CO2 Capture
A Swiss company has received a $31 million investment to suck carbon dioxide from the atmosphere in an expensive process that uses high-tech filters and fans.
Climeworks AG says it now costs about $600 to extract a ton of carbon from the air, but the company hopes to bring down the cost enough to pull out 1 percent of man-made CO2 emissions by 2025.
Scientists now believe that only a combination of eliminating greenhouse gas emissions and extracting existing CO2 from the air can reduce the effects of climate change brought on by the burning of fossil fuels.
Kelp Migration
Undersea kelp forests are being transformed by warming oceans, affecting the species that rely on them for food and shelter.
“The warm-water kelp Laminaria ochroleuca was actually first detected in the U.K. in the late 1940s, but is now a common sight along the southwest coast,” said Dan Smale of Britain’s Plymouth University.
The warmer water and resulting northward expansion of the kelp is causing warm-water fish to move north too.
It’s also allowing the cool-water species they are displacing to migrate into Arctic waters that are rapidly becoming warmer.
Bubbling Lakes in the Arctic
NASA has released videos of bubbling lakes in the remote Arctic tundra, where warming continues to release greenhouse gases into the atmosphere at unprecedented rates.

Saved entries
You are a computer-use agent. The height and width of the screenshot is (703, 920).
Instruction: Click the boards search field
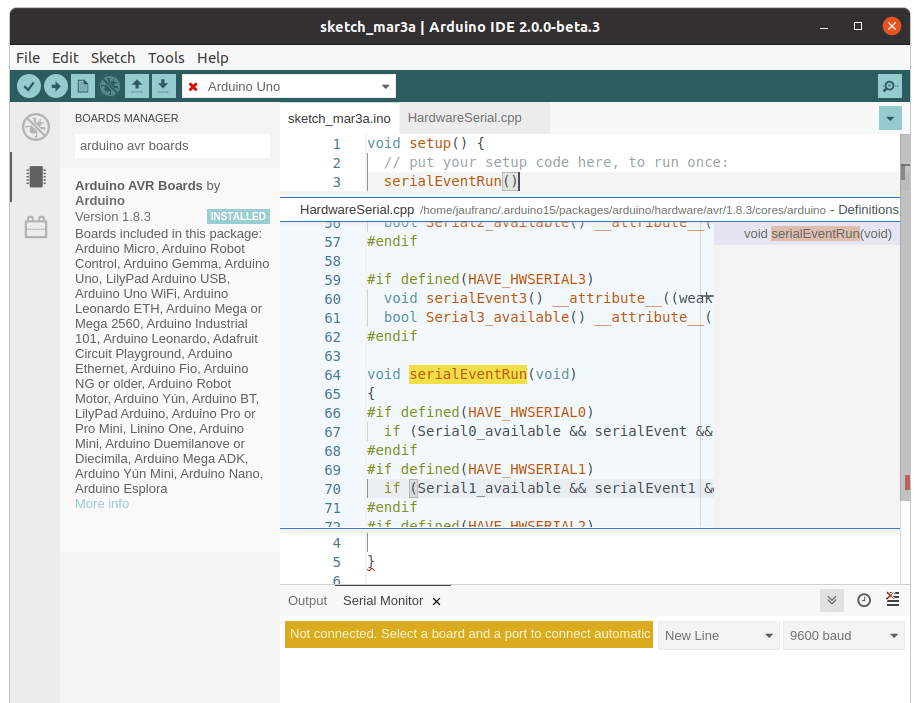point(172,146)
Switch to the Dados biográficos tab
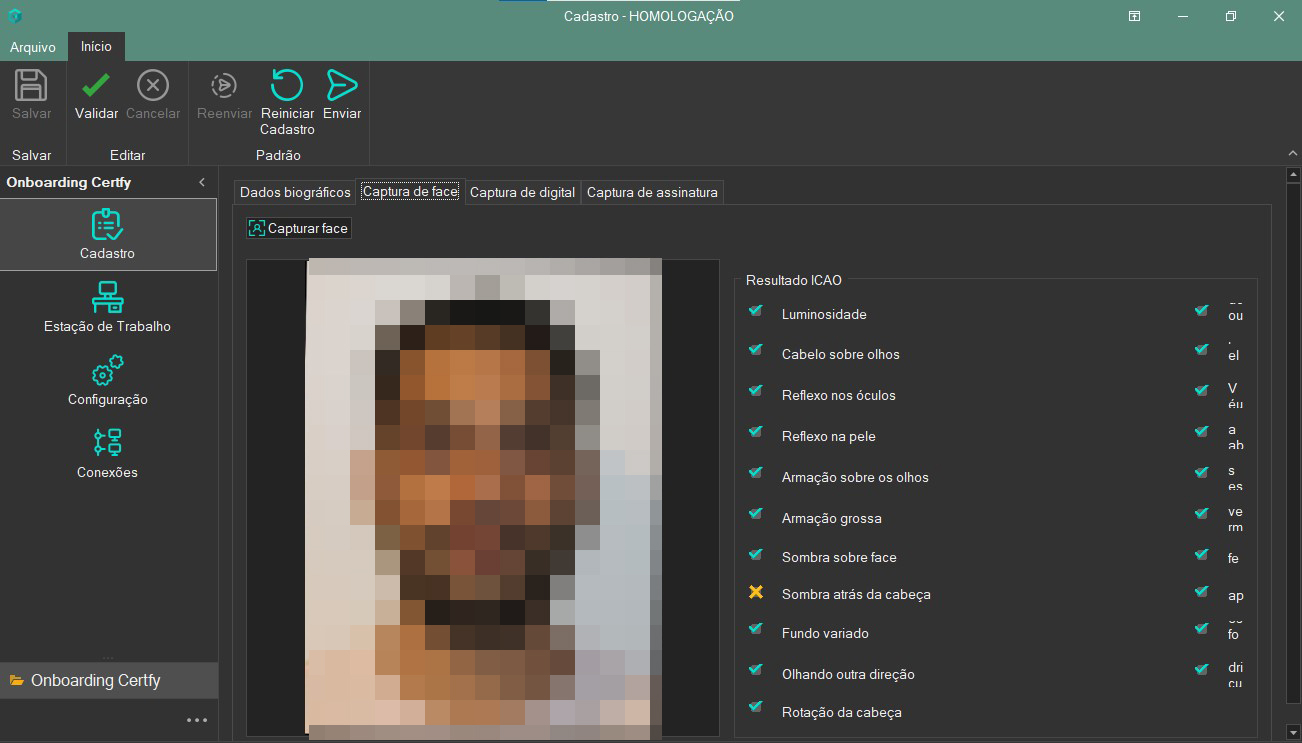1302x743 pixels. tap(295, 192)
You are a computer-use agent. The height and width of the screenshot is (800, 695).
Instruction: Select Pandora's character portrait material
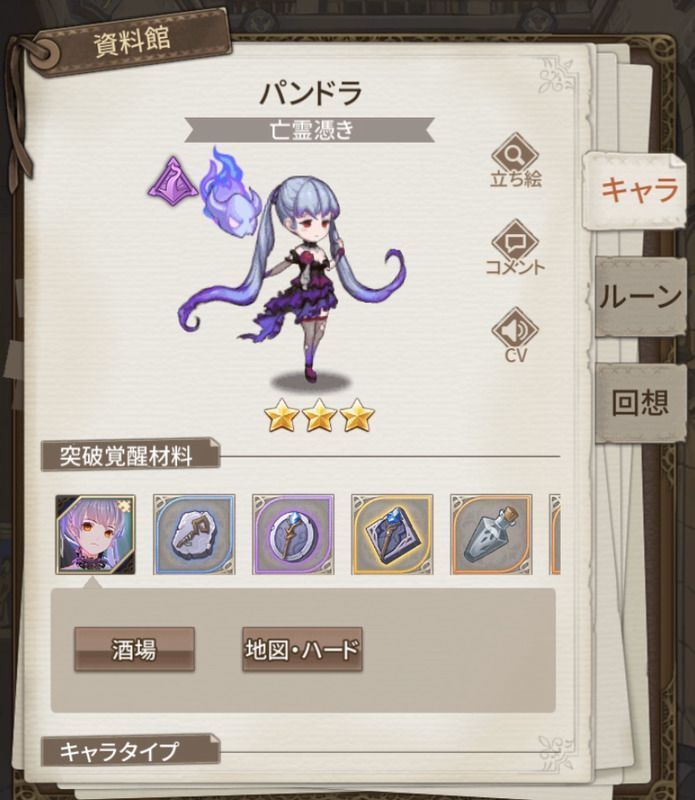tap(95, 534)
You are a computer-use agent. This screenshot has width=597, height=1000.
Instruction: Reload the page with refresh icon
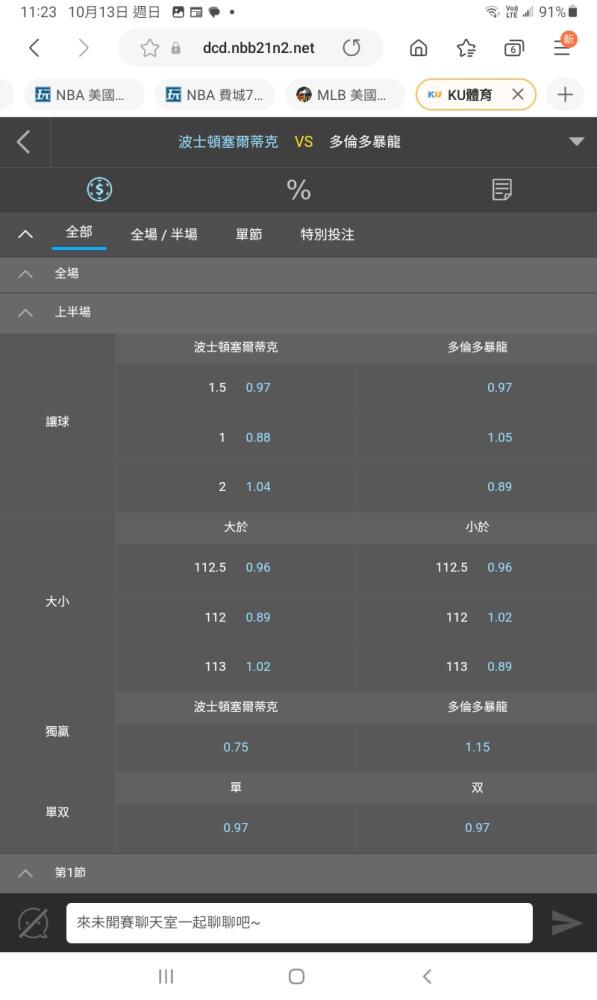351,48
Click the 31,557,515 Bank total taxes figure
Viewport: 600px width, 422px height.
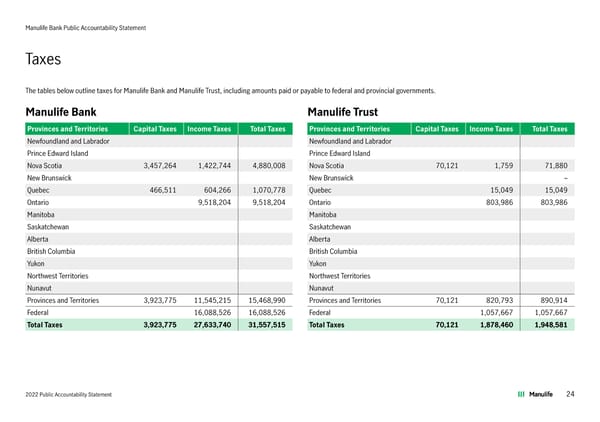(267, 325)
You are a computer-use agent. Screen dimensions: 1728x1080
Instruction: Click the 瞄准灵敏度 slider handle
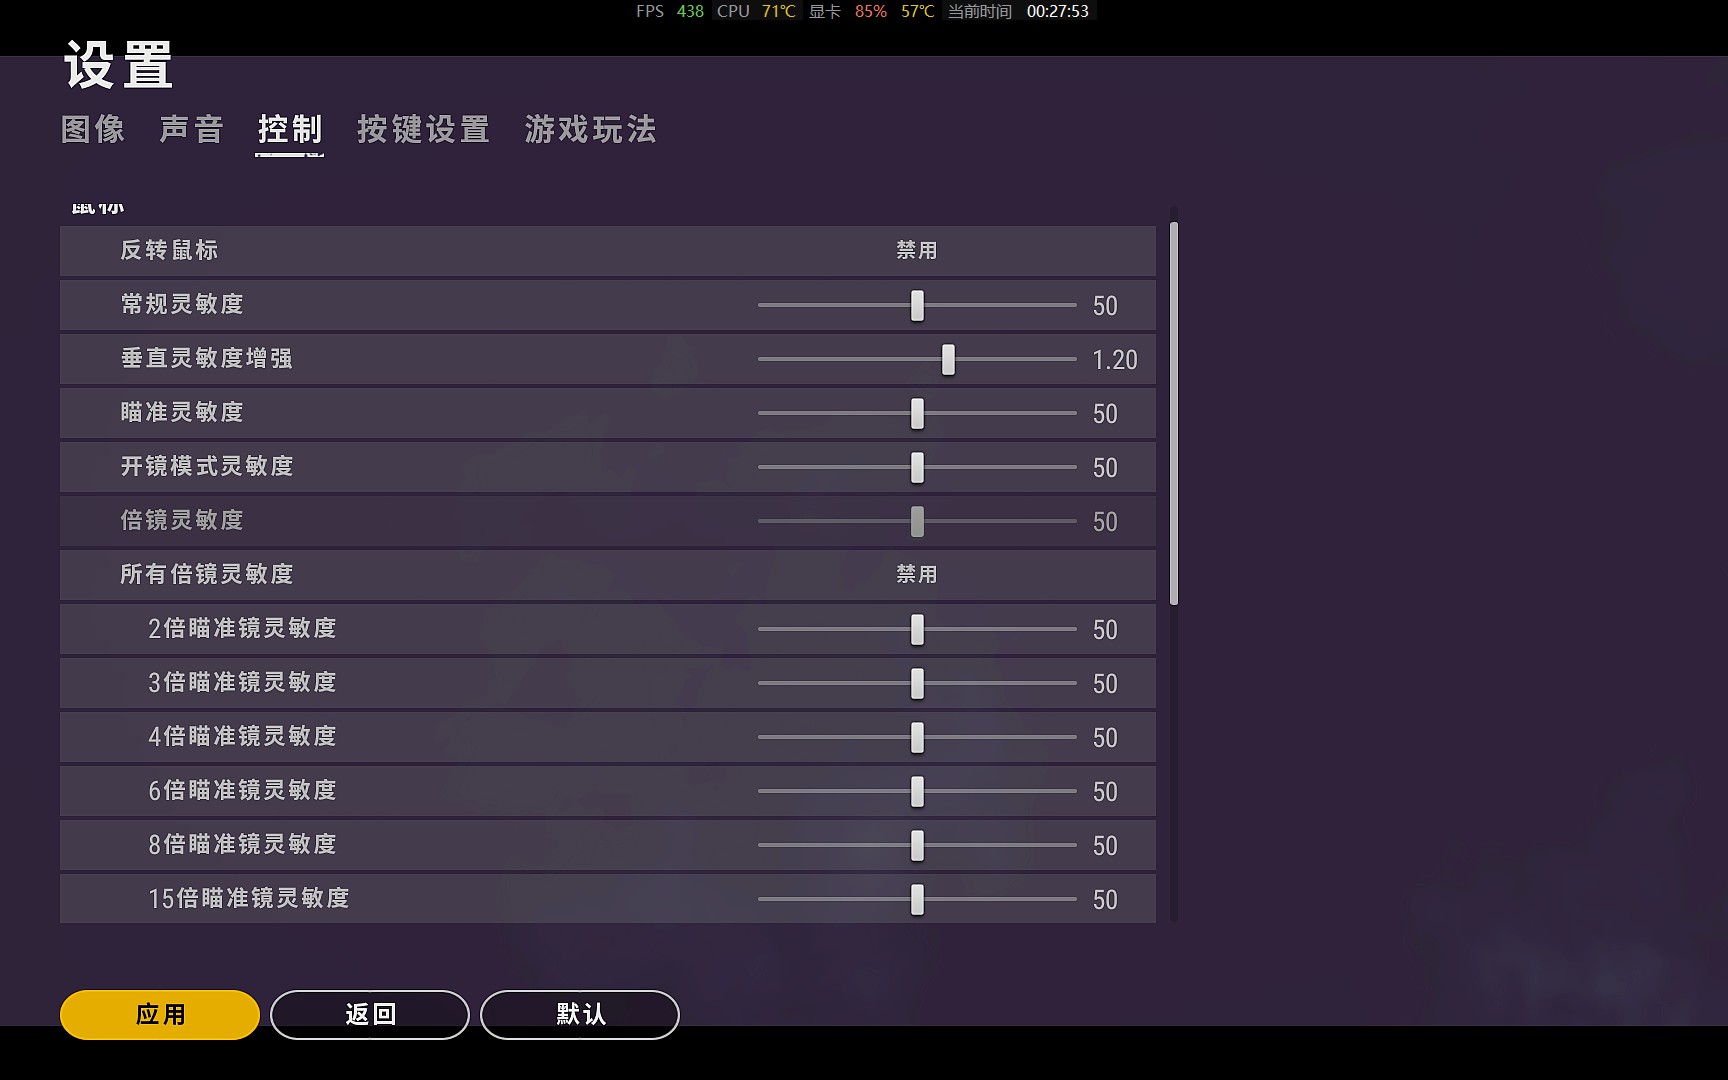pyautogui.click(x=917, y=414)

• **Task brief**: Reproduce the passage of the climate change text word for word, from "Climeworks AG says" up to and including "emissions by 2025.".

• **Reply to the task**:
Climeworks AG says it now costs about $600 to extract a ton of carbon from the air, but the company hopes to bring down the cost enough to pull out 1 percent of man-made CO2 emissions by 2025.